The Hmong, the Karen, the Lisu, the Mien, the Akha, the Lahu, the Lua, the Thin and the Khamu are the recognized indigenous peoples of Thailand. Most of them live as fishermen or as hunter-gatherers.
Although Thailand adopted the United Nations Declaration on the Rights of Indigenous Peoples, it does not officially recognize the existence of indigenous peoples in the country. There were some developments for the indigenous peoples of the country, but they continue to be stigmatized and challenged especially by land grabbing by the government.

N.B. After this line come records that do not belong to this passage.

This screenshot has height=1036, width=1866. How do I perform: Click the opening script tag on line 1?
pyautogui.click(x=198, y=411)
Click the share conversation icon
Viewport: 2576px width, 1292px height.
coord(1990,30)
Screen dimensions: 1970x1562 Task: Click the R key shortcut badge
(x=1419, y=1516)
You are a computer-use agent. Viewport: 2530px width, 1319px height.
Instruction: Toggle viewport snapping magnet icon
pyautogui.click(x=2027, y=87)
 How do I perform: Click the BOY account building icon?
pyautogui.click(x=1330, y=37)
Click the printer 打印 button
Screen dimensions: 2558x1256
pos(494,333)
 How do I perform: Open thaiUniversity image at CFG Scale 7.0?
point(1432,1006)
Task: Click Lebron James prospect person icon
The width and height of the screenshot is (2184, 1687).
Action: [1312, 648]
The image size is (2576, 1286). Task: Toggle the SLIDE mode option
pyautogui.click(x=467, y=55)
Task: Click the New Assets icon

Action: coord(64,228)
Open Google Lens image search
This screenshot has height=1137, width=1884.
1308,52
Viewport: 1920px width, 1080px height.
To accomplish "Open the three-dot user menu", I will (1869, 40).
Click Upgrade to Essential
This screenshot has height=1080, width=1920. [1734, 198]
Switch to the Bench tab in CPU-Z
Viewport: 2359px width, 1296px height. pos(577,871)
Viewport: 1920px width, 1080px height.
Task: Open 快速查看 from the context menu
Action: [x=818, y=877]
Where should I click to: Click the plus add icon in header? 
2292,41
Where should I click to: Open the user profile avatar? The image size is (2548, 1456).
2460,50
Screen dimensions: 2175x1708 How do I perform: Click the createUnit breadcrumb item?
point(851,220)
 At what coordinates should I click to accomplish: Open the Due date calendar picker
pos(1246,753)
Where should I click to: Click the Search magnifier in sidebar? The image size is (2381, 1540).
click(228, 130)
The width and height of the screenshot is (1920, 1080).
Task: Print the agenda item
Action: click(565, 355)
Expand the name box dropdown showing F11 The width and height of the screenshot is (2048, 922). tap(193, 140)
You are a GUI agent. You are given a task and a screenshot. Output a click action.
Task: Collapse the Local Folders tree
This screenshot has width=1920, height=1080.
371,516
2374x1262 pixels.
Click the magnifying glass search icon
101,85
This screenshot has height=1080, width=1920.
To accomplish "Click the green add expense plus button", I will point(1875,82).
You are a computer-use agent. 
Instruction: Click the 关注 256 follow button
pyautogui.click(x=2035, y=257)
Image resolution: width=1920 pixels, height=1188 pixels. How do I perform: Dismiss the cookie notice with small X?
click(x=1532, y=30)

Background on the indigenous communities

The indigenous peoples of Thailand live mainly in three geographical regions of the country. The people of Chao Ley, who are indigenous fishing communities, and the Mani, who are small hunter-gatherer populations, live in the south. Some small groups live on the Korat Plateau, northeast and east, while the highland villages, Chao-Khao, live in the north and northwest of the country.
Nine so-called mountain tribes are officially recognized. These are the Hmong, Karen, Lisu, Mien, Akha, Lahu, Lua, Thin and Khamu.
According to the Department of Welfare and Social Development, there are 3,429 villages of mountain tribes with a total population of 923,257 people. The indigenous peoples of the south and northeast are not included.


A major struggle for the indigenous peoples of Thailand is land grabbing by the government, such as Rawai, located in the province of Phuket. Rawai is a popular tourist spot in southern Thailand and also home to Chao Ley, a collective term for three indigenous groups: the Mogan, Moglen and Urak Lawoi.
The situation degenerated into violence in 2016 when the company hired a group of young men to prevent the villagers from entering their sacred area. The youths destroyed the huts and fishing equipment of Chao Ley, and around 30 Chao Ley were injured in the violent encounter and 10 seriously injured.
The government approved a master plan to solve the problems of deforestation, and that includes the suppression and arrest of people who are invading or destroying forest lands. These operations raise serious concerns for indigenous peoples, as they have not made an explicit distinction between illegal intruders and indigenous communities that have lived in those areas for a long time.